Friends, acquaintances, etc are exempt
o Locational proximity – pltf witness shocking, horrifying, or gruesome
event. How close was pltf to accident scene? Hinz v. Berry – pltf saw
family members die first hand in an accident and was compensated vs
Rhodes v. CNR (railway) who only found out about her son’s death
days after the accident and was not compensated – locational
proximity was too weak. Also, seeing the immediate aftermath of an
accident or loved ones suffering at hospital soon after accident
(McLouglin v. O’Brian)
o Temporal proximity – relation btwn time of incident and onset of pltf’s
psychiatric injury.
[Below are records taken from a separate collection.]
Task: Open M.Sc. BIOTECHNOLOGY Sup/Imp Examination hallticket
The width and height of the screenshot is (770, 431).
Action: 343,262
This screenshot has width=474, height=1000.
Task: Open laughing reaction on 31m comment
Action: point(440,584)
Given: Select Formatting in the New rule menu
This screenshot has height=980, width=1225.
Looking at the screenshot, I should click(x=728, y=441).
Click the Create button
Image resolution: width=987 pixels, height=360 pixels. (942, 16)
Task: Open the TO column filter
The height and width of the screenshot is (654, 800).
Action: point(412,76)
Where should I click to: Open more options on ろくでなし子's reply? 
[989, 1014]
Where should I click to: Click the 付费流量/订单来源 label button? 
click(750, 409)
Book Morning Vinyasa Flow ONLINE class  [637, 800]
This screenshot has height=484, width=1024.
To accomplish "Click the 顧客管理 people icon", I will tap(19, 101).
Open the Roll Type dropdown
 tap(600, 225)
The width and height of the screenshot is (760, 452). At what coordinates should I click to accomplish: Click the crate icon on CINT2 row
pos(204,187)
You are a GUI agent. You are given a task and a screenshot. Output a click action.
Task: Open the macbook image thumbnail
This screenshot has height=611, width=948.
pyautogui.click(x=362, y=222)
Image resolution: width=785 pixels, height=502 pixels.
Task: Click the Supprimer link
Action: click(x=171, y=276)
Shock must be induced by direct exposure to
horrific event – this is distinguished from reaction upon learning about
incident ‘reflecting’ on it and becoming depressed. (comment: what
about delayed onset post traumatic stress disorder?)
Devji v. Burnaby (District) (nervous shock is compensable when it
arises from exposure to the defendant’s negligence and not just one
of its consequences)
Facts: Daughter dies in accident, family is asked to view body the following day after it
has been prepared for viewing. All family members suffer various forms of psychiatric
injury.
Holding: Hospital not liable
Reasons: Strong relational proximity, but locational and temporal proximity was weak.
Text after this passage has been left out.